Source records:
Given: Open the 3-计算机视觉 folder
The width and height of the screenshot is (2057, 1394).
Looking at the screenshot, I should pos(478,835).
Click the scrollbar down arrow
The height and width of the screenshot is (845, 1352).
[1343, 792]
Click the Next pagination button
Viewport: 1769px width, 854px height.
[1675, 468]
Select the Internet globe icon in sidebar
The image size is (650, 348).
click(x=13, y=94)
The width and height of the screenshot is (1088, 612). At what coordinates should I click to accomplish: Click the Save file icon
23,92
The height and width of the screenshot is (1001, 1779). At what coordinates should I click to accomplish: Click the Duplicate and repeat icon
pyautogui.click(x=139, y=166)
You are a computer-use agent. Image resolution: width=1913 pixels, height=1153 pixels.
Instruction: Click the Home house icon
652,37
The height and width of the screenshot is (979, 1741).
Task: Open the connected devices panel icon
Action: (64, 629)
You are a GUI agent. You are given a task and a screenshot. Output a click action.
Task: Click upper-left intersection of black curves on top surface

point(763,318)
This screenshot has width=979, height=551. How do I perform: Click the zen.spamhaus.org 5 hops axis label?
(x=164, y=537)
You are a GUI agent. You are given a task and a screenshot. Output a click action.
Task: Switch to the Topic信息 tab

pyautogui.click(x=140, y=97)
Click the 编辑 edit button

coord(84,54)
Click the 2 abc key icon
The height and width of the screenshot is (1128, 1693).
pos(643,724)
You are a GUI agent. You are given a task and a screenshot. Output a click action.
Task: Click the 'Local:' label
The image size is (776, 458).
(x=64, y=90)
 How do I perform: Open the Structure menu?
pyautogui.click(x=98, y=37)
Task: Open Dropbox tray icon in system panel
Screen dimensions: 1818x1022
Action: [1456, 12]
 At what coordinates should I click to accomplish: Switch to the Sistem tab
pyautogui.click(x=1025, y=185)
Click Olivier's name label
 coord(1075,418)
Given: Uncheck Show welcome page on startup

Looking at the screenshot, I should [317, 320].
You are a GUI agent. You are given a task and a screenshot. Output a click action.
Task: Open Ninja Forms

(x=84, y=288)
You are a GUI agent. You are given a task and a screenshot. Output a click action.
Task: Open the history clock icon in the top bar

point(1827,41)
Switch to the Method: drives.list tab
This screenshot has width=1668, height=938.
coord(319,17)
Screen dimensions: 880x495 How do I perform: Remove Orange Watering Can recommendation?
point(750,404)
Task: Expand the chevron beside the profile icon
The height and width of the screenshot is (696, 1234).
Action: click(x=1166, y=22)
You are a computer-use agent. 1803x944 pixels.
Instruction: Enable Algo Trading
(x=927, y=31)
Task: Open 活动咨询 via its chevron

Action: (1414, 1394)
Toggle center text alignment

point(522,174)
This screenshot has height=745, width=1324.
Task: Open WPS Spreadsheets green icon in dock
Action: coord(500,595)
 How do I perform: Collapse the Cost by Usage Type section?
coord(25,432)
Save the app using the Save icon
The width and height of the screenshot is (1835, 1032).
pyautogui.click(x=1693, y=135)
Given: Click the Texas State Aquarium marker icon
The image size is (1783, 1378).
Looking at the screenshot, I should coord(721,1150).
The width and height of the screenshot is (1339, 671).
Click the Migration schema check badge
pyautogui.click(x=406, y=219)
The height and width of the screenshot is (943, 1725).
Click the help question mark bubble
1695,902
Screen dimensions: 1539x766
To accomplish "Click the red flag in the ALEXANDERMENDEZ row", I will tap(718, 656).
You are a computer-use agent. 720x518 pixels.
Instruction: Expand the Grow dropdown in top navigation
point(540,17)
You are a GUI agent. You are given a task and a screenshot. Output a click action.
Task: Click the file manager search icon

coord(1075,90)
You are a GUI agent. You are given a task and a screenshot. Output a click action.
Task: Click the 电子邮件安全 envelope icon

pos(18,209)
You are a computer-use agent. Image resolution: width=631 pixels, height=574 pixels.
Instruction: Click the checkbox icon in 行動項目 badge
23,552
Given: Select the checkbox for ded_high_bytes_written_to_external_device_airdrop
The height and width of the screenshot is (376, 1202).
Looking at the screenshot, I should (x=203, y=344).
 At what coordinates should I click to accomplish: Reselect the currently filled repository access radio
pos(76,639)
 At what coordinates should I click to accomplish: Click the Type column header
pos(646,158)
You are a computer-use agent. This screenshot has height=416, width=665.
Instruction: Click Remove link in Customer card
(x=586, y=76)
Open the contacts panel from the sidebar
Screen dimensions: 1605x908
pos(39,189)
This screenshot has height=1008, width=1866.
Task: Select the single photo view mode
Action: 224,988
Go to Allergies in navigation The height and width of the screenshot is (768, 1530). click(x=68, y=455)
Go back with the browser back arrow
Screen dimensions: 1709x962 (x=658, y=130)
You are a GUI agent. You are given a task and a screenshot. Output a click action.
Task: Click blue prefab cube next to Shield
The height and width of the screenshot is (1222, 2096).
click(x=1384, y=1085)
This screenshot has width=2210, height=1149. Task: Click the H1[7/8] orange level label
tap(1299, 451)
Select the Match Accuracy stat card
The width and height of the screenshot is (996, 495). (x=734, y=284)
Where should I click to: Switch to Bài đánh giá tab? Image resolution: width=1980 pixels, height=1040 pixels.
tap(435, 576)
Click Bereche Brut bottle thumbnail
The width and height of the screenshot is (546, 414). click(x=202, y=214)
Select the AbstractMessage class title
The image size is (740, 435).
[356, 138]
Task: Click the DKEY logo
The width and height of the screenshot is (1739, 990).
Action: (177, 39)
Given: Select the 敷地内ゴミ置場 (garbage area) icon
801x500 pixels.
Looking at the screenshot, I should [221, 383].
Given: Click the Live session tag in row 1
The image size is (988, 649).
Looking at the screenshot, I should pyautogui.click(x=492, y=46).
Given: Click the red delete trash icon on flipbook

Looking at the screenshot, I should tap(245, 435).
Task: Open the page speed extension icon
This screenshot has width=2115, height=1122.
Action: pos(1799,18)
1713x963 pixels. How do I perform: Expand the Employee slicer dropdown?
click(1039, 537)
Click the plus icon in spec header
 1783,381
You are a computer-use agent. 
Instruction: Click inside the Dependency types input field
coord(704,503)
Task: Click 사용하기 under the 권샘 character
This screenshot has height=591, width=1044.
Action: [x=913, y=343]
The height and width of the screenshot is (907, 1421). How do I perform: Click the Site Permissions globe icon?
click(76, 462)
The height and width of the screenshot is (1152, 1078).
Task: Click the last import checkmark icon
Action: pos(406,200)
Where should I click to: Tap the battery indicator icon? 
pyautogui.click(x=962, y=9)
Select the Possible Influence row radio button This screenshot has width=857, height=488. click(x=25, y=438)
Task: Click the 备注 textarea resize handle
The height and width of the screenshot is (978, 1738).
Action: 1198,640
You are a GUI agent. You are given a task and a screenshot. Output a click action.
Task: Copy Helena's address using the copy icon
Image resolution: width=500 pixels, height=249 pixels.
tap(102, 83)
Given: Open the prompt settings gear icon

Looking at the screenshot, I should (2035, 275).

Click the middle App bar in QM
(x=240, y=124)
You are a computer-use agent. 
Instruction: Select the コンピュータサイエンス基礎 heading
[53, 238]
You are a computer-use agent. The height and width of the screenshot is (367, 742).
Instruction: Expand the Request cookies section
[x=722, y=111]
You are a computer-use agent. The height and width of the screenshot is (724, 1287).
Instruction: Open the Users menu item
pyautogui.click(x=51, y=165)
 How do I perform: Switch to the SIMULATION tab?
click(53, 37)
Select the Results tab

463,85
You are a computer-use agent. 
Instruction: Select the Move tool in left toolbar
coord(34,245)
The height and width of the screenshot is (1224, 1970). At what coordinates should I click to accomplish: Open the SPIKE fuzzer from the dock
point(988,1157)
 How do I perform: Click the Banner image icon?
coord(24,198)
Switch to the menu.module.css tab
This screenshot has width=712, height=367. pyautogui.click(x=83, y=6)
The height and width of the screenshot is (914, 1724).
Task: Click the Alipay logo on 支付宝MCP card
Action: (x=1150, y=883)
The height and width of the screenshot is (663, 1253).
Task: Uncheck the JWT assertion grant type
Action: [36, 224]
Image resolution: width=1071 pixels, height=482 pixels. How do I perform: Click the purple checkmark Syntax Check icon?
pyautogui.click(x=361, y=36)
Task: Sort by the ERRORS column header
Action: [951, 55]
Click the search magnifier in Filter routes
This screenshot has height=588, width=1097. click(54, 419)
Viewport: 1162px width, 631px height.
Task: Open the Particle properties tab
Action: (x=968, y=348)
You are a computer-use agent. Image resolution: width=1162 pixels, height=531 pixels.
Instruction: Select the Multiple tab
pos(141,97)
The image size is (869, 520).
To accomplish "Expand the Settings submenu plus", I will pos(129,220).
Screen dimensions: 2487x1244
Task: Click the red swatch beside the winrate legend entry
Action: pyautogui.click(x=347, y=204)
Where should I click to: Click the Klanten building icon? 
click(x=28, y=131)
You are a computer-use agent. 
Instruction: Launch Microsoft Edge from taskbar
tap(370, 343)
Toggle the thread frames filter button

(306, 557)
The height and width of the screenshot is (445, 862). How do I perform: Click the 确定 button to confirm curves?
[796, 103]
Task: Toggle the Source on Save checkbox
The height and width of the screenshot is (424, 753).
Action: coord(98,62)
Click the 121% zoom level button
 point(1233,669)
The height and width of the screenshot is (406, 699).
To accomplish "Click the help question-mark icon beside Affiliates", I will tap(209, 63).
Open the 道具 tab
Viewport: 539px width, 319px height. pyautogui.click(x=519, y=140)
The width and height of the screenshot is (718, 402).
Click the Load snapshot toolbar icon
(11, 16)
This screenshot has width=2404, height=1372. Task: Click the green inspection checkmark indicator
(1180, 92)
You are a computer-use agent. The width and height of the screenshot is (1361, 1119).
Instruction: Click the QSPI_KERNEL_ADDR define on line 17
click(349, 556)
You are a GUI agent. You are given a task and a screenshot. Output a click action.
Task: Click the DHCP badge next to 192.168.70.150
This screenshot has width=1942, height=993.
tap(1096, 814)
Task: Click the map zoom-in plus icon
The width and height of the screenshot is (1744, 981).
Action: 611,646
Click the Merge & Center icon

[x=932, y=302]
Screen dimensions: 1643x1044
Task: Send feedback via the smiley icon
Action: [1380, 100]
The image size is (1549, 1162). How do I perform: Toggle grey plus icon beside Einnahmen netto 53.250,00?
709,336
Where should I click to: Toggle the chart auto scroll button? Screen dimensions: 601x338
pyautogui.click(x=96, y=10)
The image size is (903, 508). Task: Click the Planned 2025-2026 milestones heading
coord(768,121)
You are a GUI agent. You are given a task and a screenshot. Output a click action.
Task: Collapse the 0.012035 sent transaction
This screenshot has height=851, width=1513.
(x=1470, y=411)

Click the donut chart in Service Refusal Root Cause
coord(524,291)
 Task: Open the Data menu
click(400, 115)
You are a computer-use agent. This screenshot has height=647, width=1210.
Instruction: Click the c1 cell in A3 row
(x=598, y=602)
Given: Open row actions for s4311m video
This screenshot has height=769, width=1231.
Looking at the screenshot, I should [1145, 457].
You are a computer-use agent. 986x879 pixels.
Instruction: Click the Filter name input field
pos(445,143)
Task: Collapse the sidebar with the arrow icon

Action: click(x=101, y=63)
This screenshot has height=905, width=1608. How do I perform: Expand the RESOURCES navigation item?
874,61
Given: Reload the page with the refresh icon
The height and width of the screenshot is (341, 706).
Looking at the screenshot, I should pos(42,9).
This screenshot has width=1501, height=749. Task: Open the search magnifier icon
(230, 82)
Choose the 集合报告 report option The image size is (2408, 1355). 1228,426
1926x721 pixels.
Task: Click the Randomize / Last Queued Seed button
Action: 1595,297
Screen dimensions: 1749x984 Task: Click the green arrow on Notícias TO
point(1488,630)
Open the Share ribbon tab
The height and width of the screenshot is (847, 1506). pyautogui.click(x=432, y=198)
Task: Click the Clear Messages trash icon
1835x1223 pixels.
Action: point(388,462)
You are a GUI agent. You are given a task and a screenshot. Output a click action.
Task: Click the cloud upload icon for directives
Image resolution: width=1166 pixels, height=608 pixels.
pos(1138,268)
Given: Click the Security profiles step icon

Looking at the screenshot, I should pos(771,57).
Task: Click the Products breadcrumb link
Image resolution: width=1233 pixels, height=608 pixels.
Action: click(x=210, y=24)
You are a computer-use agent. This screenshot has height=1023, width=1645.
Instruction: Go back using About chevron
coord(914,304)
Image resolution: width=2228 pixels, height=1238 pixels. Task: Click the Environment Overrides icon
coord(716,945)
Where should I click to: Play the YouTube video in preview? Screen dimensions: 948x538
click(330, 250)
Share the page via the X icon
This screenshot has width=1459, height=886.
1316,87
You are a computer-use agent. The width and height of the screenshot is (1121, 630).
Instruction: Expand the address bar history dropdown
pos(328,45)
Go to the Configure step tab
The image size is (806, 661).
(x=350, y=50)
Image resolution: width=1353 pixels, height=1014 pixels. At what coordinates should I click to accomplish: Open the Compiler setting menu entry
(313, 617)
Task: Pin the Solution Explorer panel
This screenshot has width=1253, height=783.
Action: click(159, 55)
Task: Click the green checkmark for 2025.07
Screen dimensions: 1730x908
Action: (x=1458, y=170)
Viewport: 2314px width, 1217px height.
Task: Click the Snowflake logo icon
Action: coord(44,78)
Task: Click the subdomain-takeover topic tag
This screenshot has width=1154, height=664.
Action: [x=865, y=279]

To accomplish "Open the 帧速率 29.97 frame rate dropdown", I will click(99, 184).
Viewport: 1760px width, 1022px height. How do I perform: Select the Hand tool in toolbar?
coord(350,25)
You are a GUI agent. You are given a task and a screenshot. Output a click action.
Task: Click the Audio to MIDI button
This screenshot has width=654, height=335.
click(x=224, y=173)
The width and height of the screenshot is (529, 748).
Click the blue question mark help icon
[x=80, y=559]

• **WHAT IS NEEDED**: Please make an exact copy of the lines above from the line with "Task: Click blue prefab cube next to Shield" through the line with "Select the AbstractMessage class title", both ends included.

• **TASK RESPONSE**:
Task: Click blue prefab cube next to Shield
The height and width of the screenshot is (1222, 2096).
click(x=1384, y=1085)
This screenshot has width=2210, height=1149. Task: Click the H1[7/8] orange level label
tap(1299, 451)
Select the Match Accuracy stat card
The width and height of the screenshot is (996, 495). (x=734, y=284)
Where should I click to: Switch to Bài đánh giá tab? Image resolution: width=1980 pixels, height=1040 pixels.
tap(435, 576)
Click Bereche Brut bottle thumbnail
The width and height of the screenshot is (546, 414). click(x=202, y=214)
Select the AbstractMessage class title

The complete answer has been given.